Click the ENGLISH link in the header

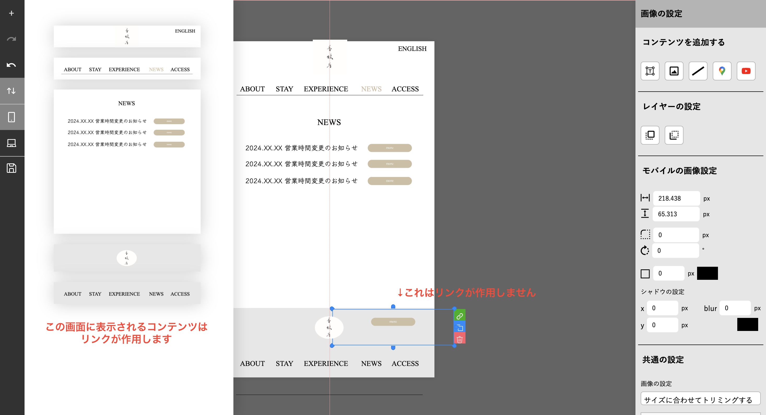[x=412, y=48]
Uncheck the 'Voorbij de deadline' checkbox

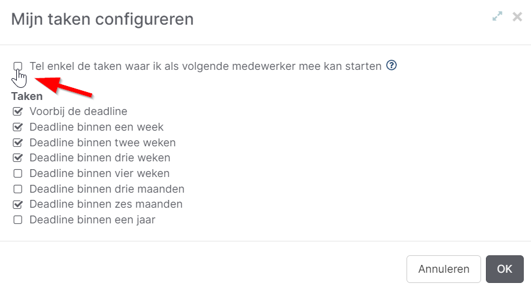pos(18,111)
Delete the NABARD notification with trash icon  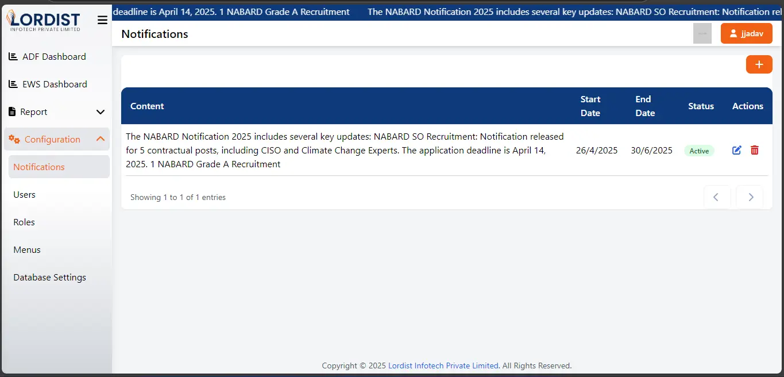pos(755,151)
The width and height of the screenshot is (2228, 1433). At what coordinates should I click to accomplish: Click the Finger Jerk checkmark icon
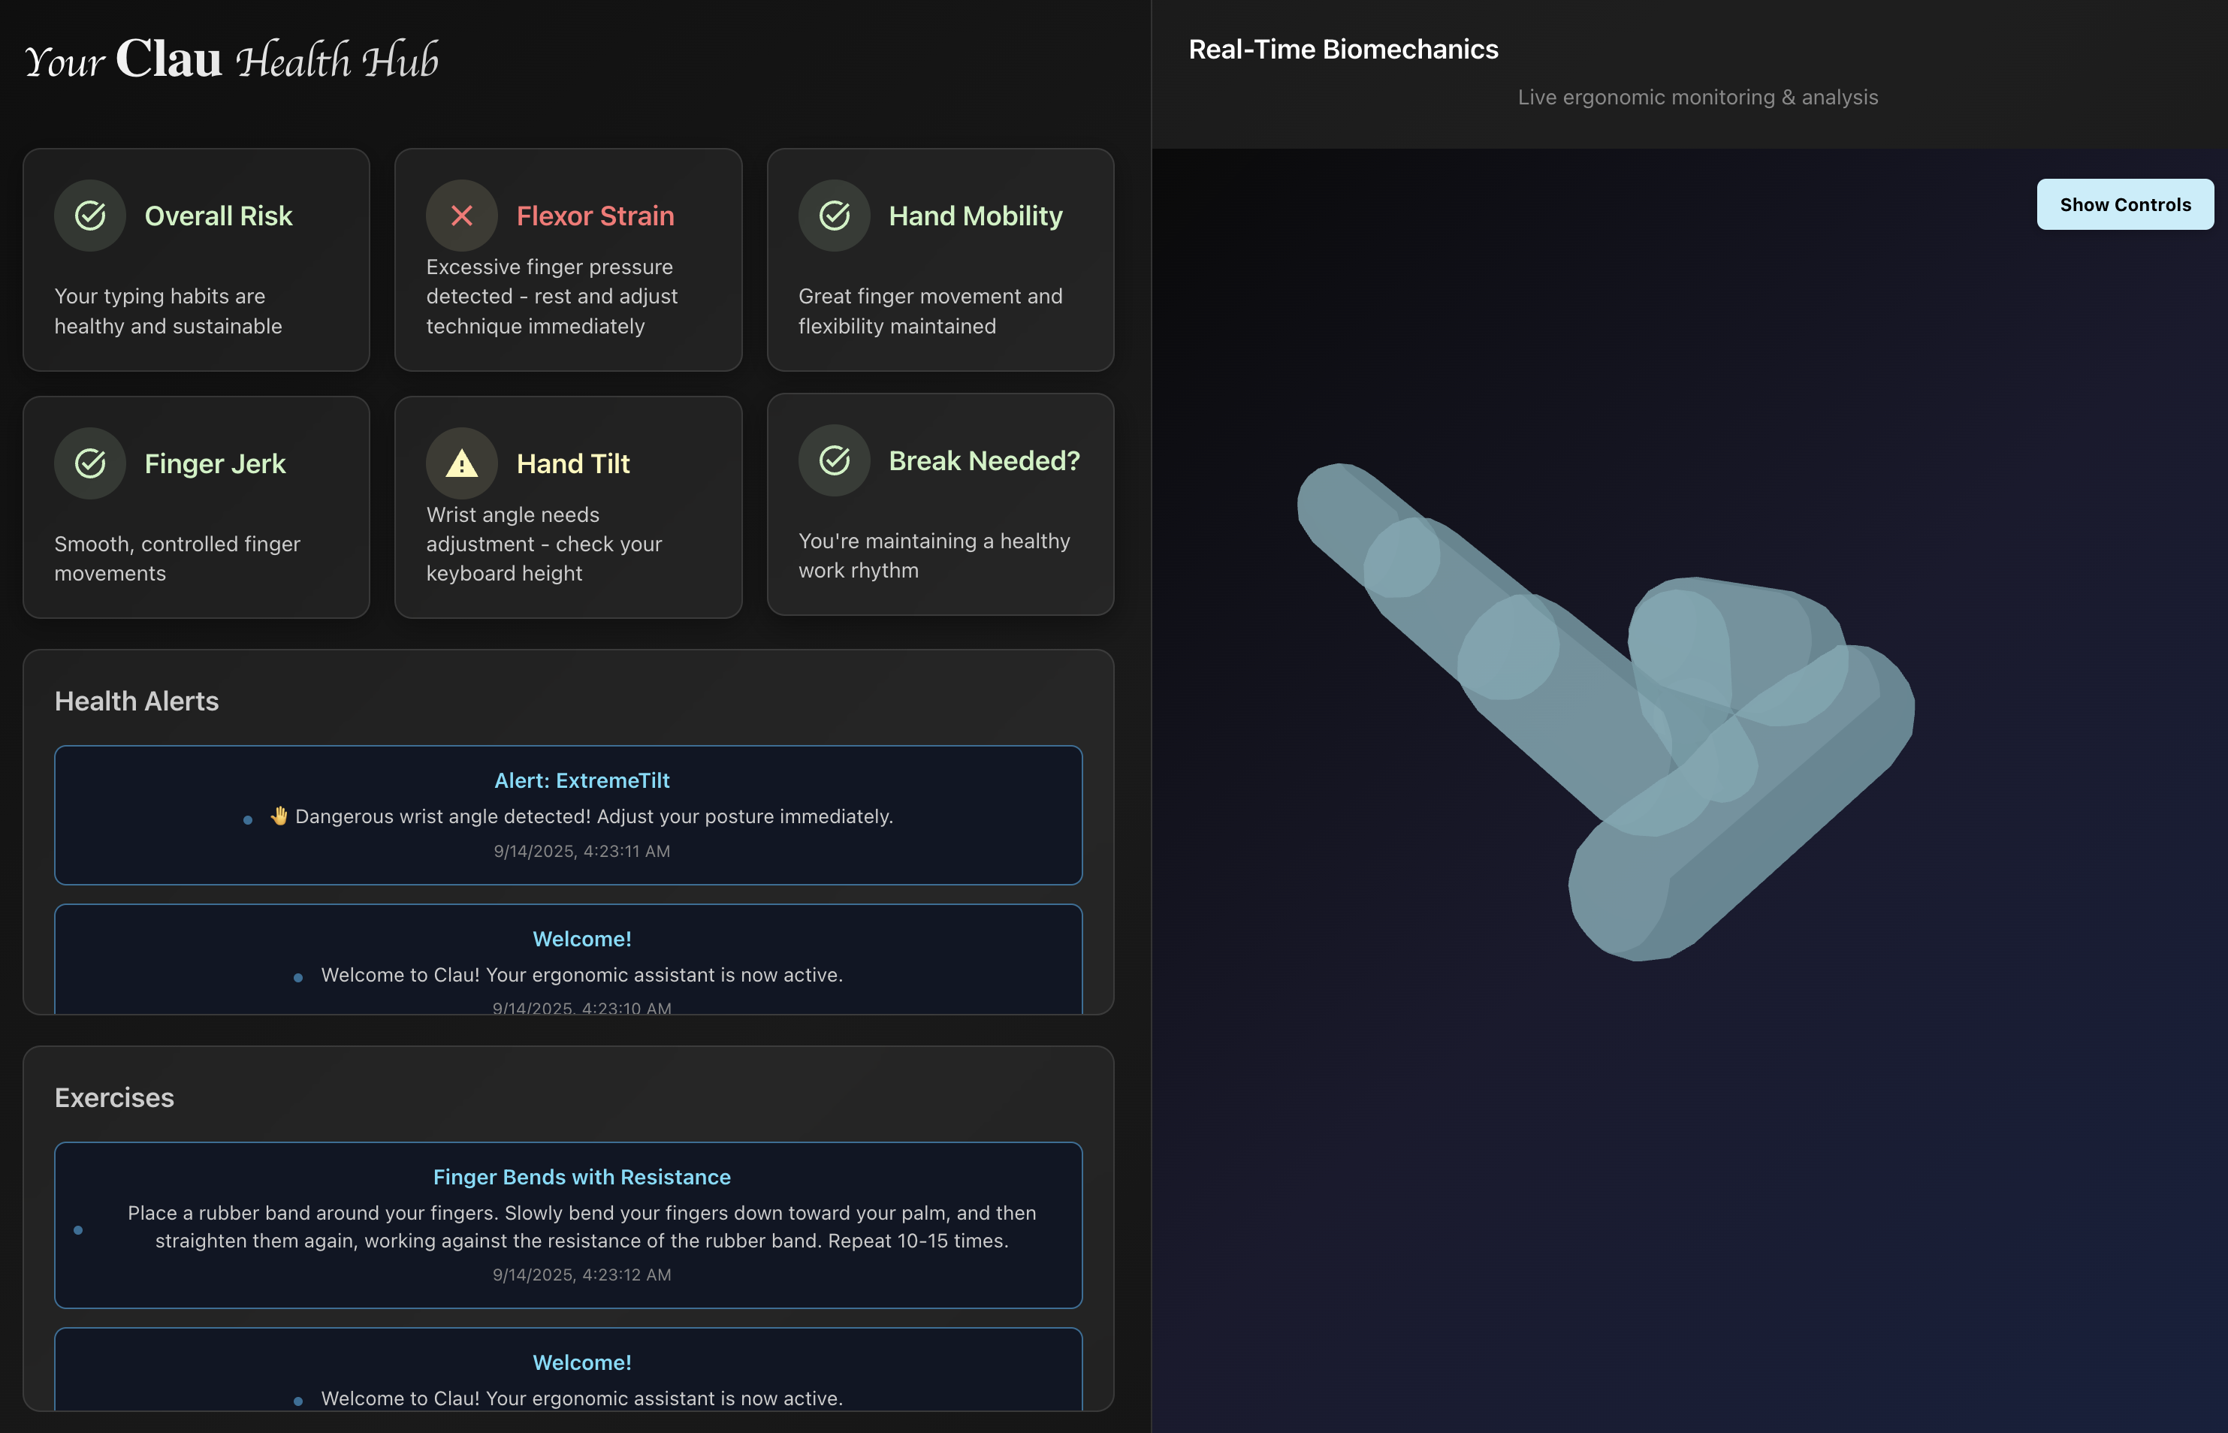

************

## Exercise description
Please count the lines of the records above that contain the word "Click" and give only the number.

## Result for this exercise
2